=== The problem ===
The word "will": in how many lines of the records does it appear? Reply with the number alone.

=== Materials provided ===
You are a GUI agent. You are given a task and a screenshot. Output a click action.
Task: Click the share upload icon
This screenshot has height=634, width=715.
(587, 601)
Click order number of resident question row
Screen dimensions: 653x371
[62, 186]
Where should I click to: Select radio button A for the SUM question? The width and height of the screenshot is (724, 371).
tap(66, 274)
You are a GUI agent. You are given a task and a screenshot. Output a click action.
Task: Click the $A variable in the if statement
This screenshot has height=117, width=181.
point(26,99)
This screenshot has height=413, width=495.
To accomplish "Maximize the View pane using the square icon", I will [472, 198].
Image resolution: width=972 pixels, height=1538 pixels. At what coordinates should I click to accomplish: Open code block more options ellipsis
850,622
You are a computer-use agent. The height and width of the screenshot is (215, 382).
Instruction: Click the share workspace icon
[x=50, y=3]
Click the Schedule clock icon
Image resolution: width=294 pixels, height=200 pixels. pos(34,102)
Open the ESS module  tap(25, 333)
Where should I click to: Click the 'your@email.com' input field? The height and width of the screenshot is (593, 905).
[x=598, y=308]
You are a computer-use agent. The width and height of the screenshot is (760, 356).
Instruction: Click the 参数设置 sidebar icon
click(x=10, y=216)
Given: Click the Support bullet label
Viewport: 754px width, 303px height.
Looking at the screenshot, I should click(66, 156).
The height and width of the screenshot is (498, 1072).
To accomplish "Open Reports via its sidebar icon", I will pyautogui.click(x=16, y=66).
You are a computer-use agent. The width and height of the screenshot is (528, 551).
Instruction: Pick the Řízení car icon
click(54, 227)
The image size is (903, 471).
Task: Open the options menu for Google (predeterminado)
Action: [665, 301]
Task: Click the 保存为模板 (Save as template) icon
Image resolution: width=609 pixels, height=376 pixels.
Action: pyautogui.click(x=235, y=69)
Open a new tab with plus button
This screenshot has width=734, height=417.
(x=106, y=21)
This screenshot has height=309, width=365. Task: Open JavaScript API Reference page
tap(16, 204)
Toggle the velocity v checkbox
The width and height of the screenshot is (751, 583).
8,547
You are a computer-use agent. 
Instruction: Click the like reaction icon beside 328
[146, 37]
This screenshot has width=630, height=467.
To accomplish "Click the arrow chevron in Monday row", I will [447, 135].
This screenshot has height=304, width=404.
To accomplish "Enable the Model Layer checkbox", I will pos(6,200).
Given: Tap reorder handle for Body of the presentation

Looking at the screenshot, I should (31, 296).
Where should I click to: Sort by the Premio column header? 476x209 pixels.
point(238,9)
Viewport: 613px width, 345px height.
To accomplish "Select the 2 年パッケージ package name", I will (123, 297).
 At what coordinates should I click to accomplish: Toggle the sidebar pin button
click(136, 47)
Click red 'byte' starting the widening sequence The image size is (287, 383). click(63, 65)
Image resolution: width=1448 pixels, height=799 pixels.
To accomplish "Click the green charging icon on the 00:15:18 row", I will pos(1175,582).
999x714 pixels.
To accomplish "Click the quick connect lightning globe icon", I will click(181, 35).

=== Your solution ===
7